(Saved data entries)
-------------------------

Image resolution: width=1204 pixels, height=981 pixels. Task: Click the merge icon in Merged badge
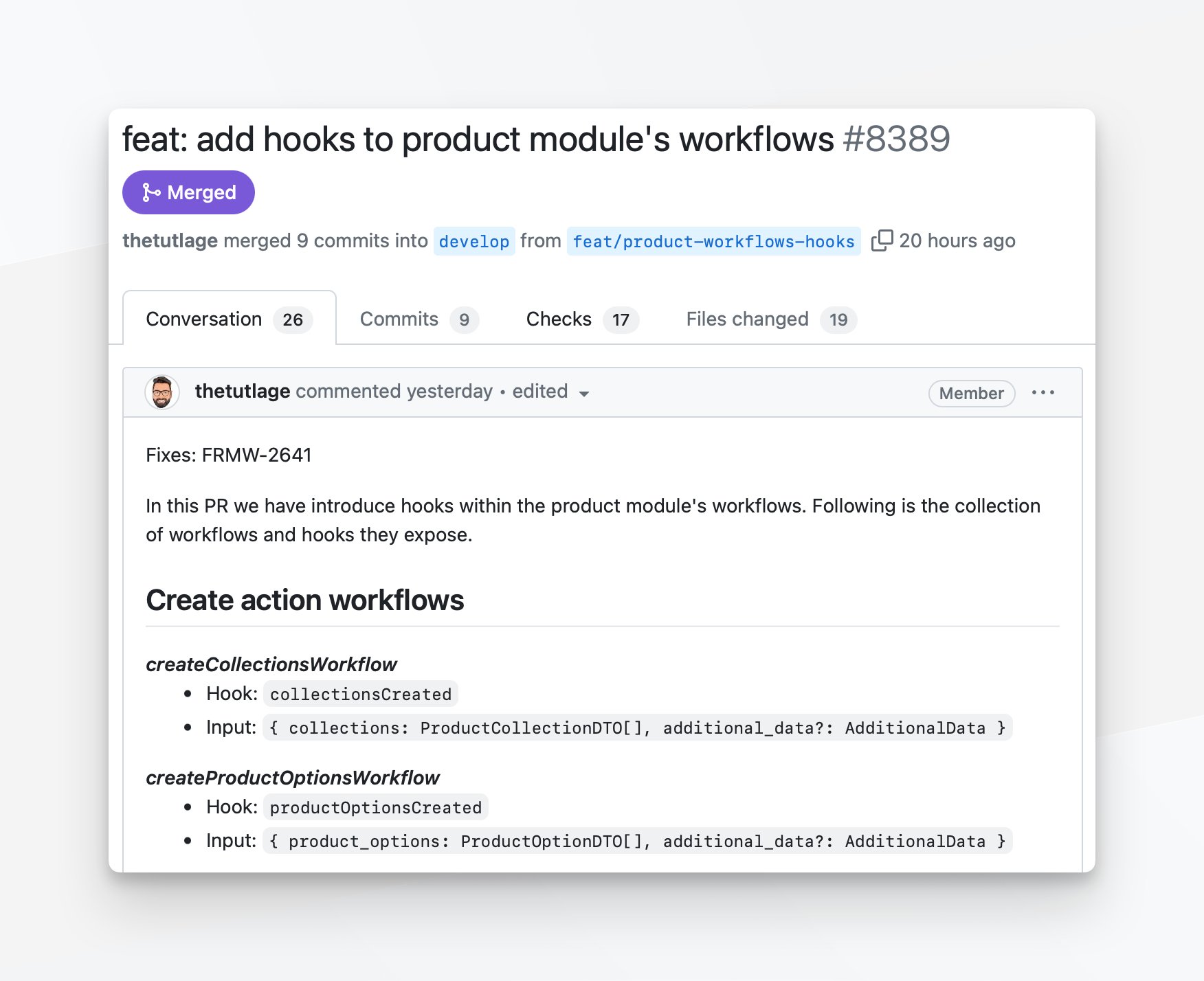[151, 192]
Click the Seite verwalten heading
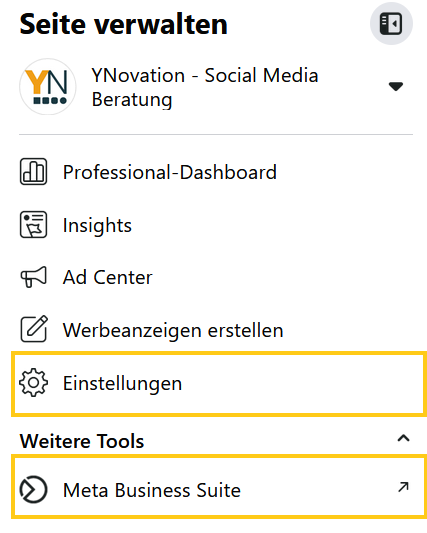Image resolution: width=427 pixels, height=533 pixels. point(123,24)
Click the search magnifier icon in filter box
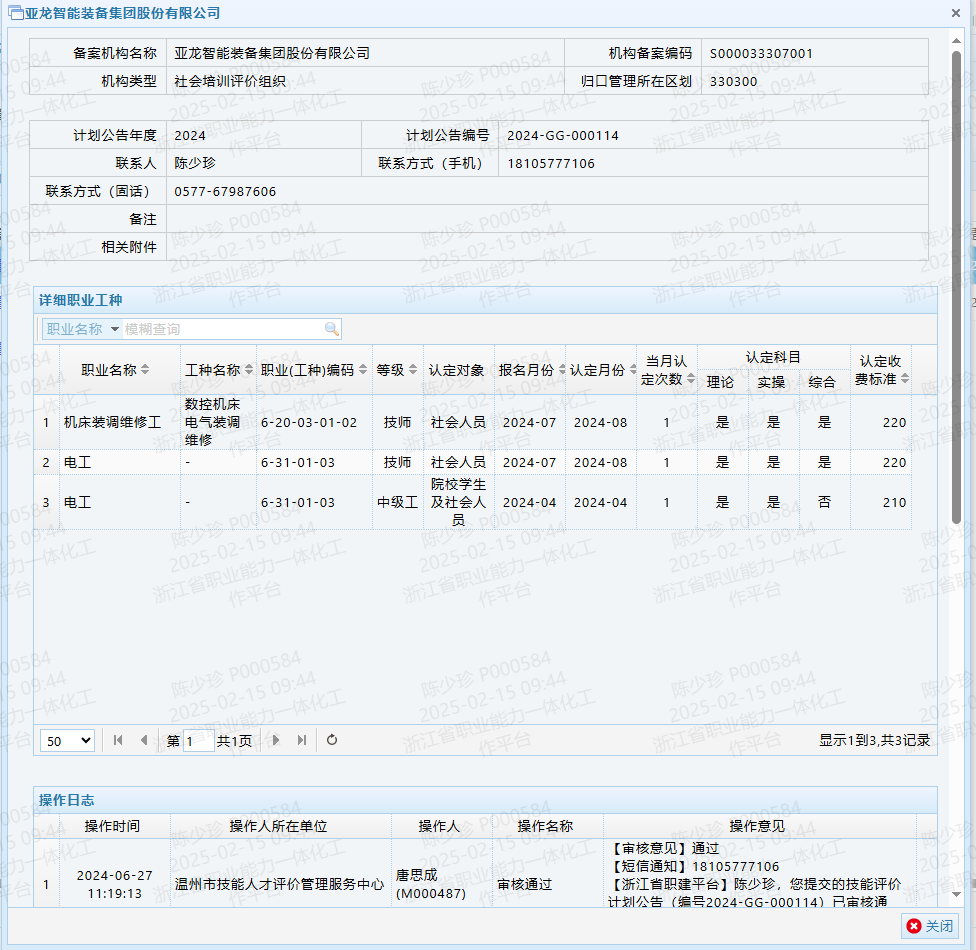Screen dimensions: 976x950 click(331, 329)

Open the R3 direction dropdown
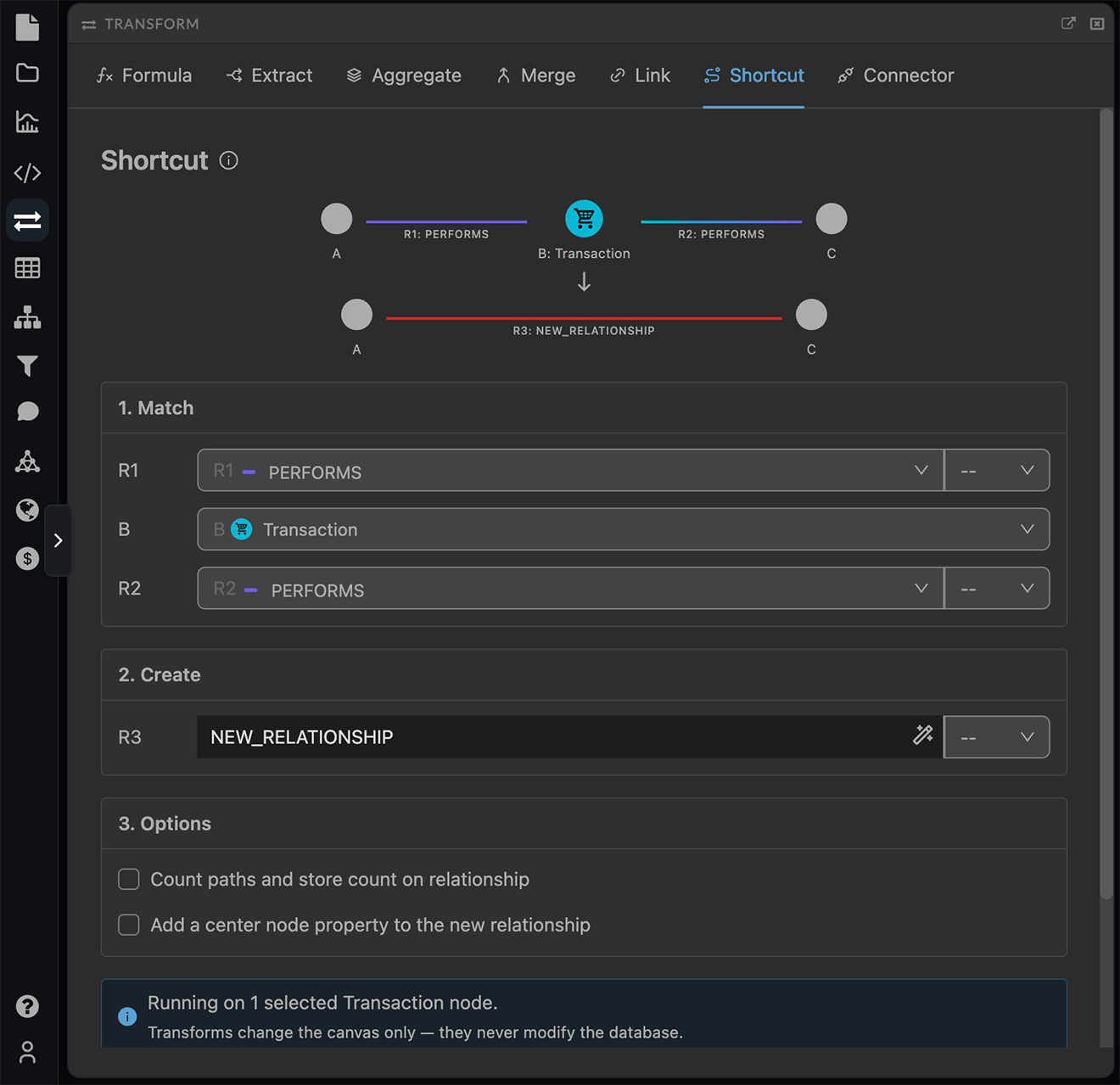coord(997,737)
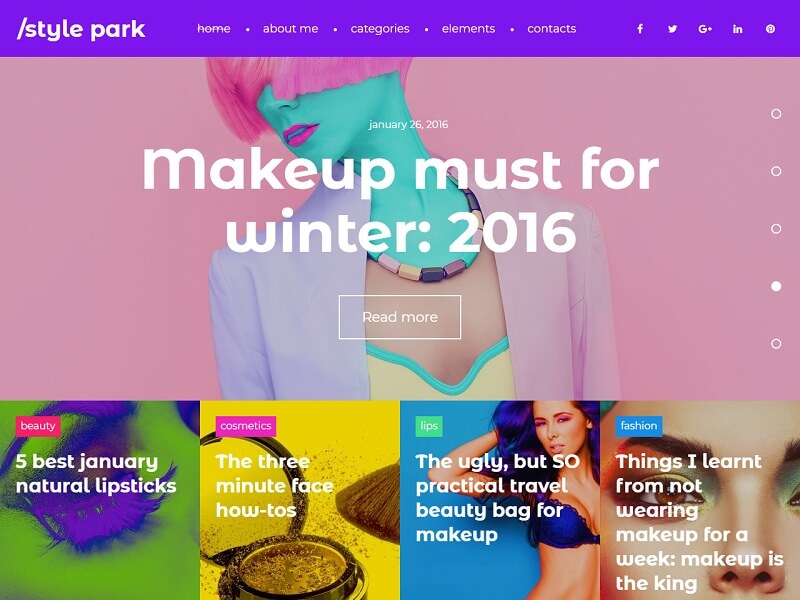Go to the home menu item
The image size is (800, 600).
click(214, 29)
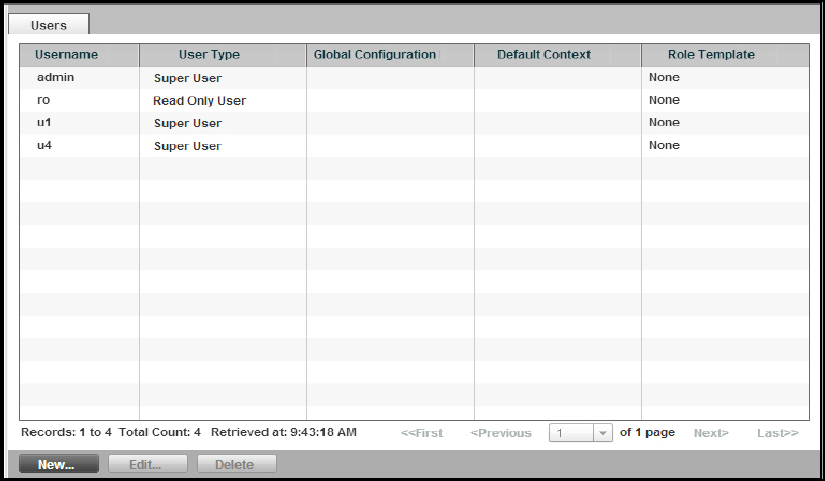Select the admin user row
This screenshot has width=825, height=481.
[x=55, y=78]
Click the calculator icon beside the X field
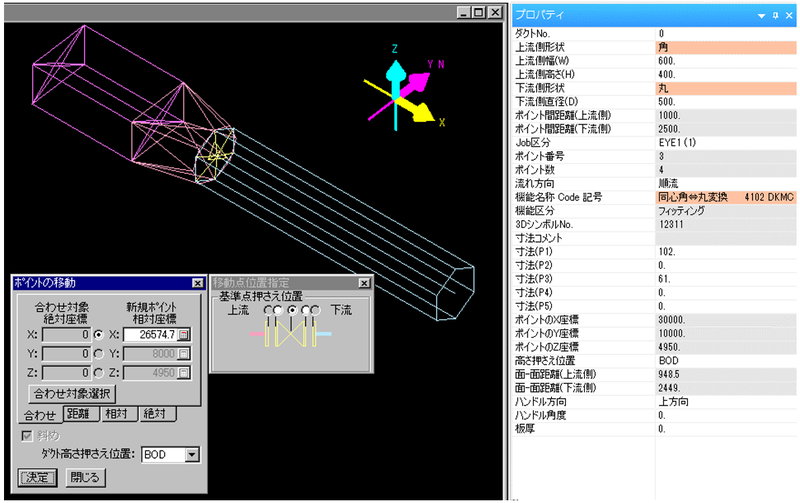 [x=184, y=333]

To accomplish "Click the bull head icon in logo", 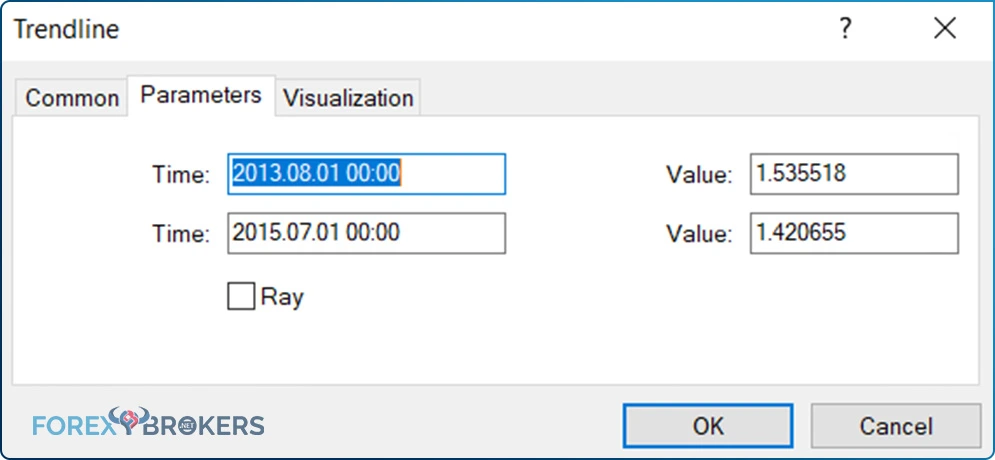I will 128,419.
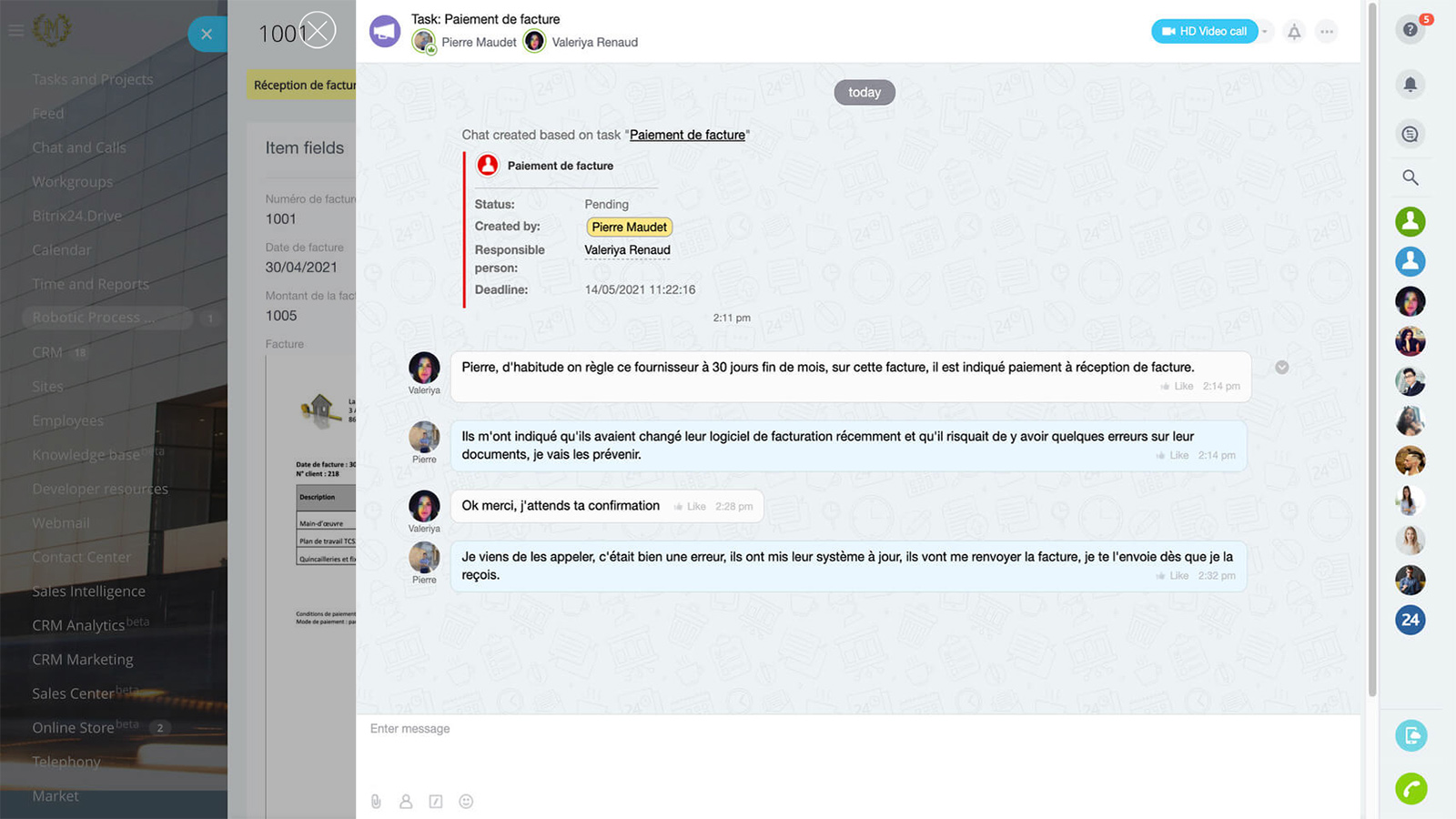
Task: Open the search magnifier in right sidebar
Action: click(x=1410, y=177)
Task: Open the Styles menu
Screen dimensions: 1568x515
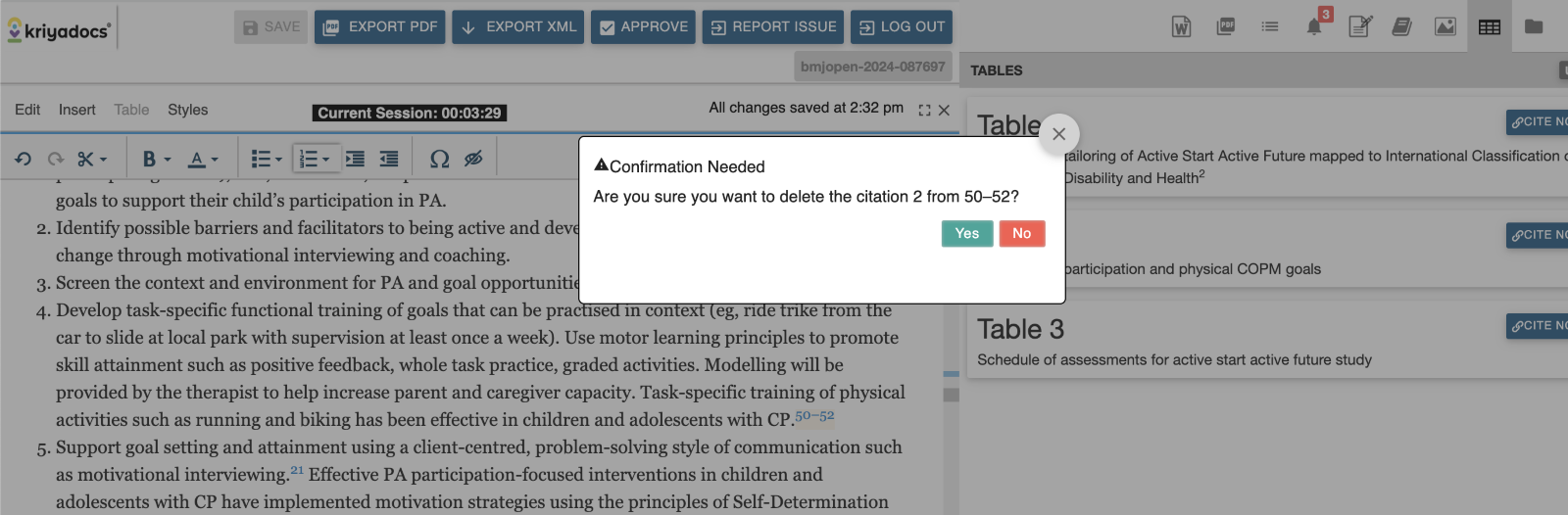Action: (x=187, y=110)
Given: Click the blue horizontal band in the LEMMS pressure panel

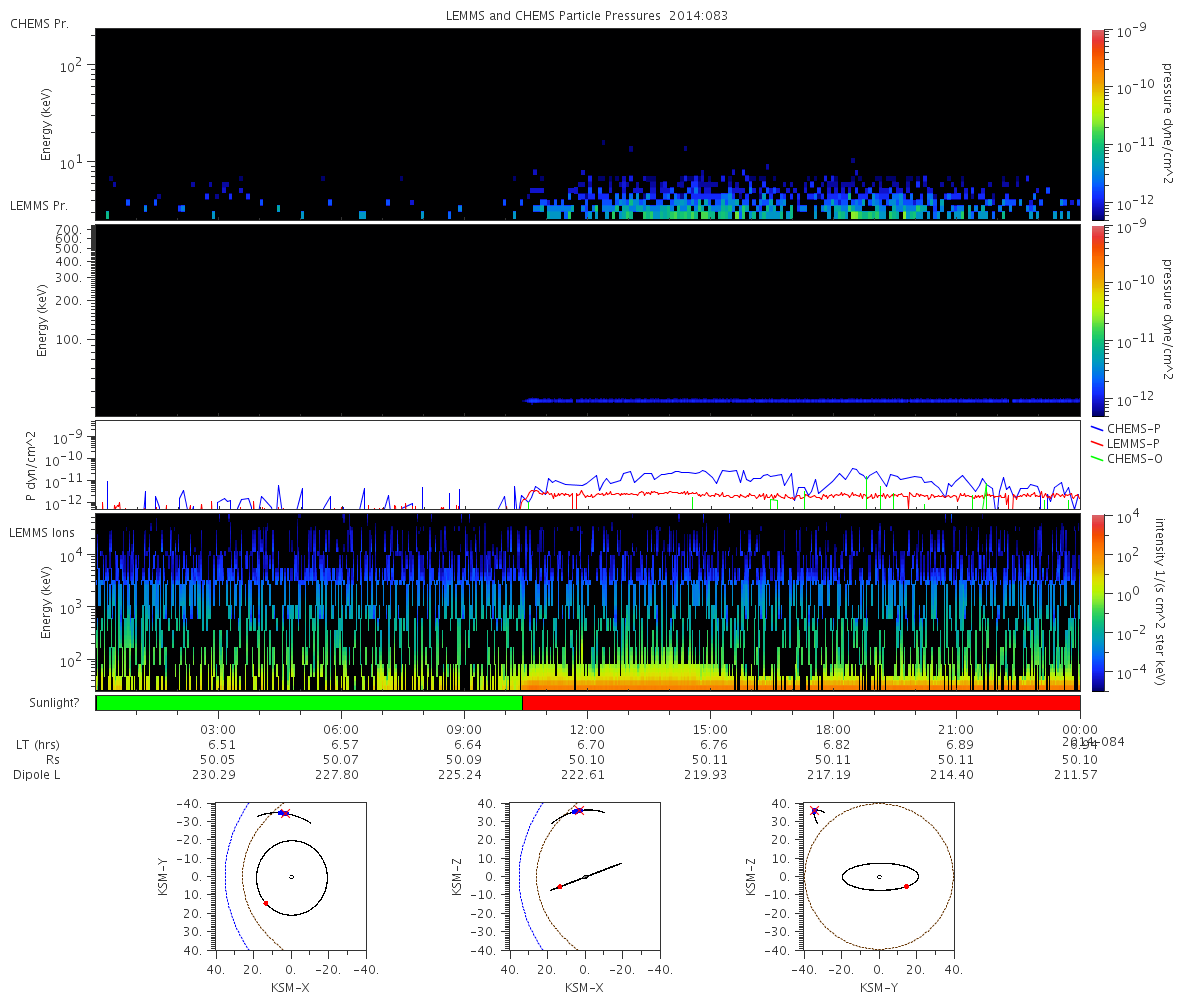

-------------------------

### Exercise:
Please return, exactly and with pictures omitted, the lines from the line holding "Screen dimensions: 1568x515" through the end of the data above, inclusive.

### Answer box:
Screen dimensions: 1568x515
Action: (x=187, y=110)
Given: Click the blue horizontal band in the LEMMS pressure panel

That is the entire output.